Animals, in my work, are not decorative or symbolic—they exist in the paradoxical ambiguity of scientific object versus subjects, individuals. Whether displayed on shelves, submerged in jars, or fading into the background of crowded museum storerooms, they are rendered with intimacy and care. My aim is to slow down perception, to draw the viewer into a quiet space where looking becomes an act of attention, and attention becomes a form of respect. Each bird, chameleon, monkey, or insect is treated like a portrait, with the same dignity we might reserve for human subjects.

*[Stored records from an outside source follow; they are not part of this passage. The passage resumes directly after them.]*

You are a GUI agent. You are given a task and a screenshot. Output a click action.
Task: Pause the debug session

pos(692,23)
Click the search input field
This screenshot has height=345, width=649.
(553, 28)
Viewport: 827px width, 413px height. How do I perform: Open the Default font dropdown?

The imagery I work with emerges from deep, sustained engagement: months of drawing at museums, conversations with curators, and ongoing research into animal studies, natural history, and collecting practices. Visits to collections around the world—from Florence and Vienna to New York, Oxford and Washington D.C.—have informed not only the content of my work, but its ethics. Behind-the-scenes access to storerooms has revealed vast inventories of preserved animals, their beauty and fragility held in tension with their containment. These encounters are often unsettling: they speak of reverence and violence, care and control, memory and loss.

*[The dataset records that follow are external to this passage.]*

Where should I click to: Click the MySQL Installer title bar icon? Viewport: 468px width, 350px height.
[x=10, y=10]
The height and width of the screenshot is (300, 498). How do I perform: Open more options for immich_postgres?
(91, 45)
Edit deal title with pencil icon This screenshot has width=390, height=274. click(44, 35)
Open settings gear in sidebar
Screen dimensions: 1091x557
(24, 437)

A formative experience occurred during a research visit to the Natural History Museum in Berlin, where I encountered thousands of taxidermied birds stored in old wooden cabinets. The sheer number of specimens was overwhelming, yet each seemed to possess its own quiet presence. That moment solidified my commitment to creating work that acknowledges the weight of species loss—not abstractly, but viscerally.
In one recent series, animals gradually disappear from one painting to the next, a slow vanishing meant to echo the invisibility of extinction statistics.
Formally, my paintings and drawings are dense, detailed, and compositionally restrained. I often work on a single piece for months, layers of gestures, control, empathy and distance. I am particularly conscious of how formal choices—scale, mark-making, space—carry ethical implications when the subject is a non-human animal. The work resists spectacle; it asks for presence.
In a time when biodiversity loss is often reduced to numbers and headlines, I see painting as a space of resistance—a place where we can reimagine our relationships with other species, even if only momentarily. Through careful looking, I invite viewers to confront the silences, the absences, and the quiet agency that lingers in these preserved bodies. I hope the animals in my work are not only seen, but seen as looking back.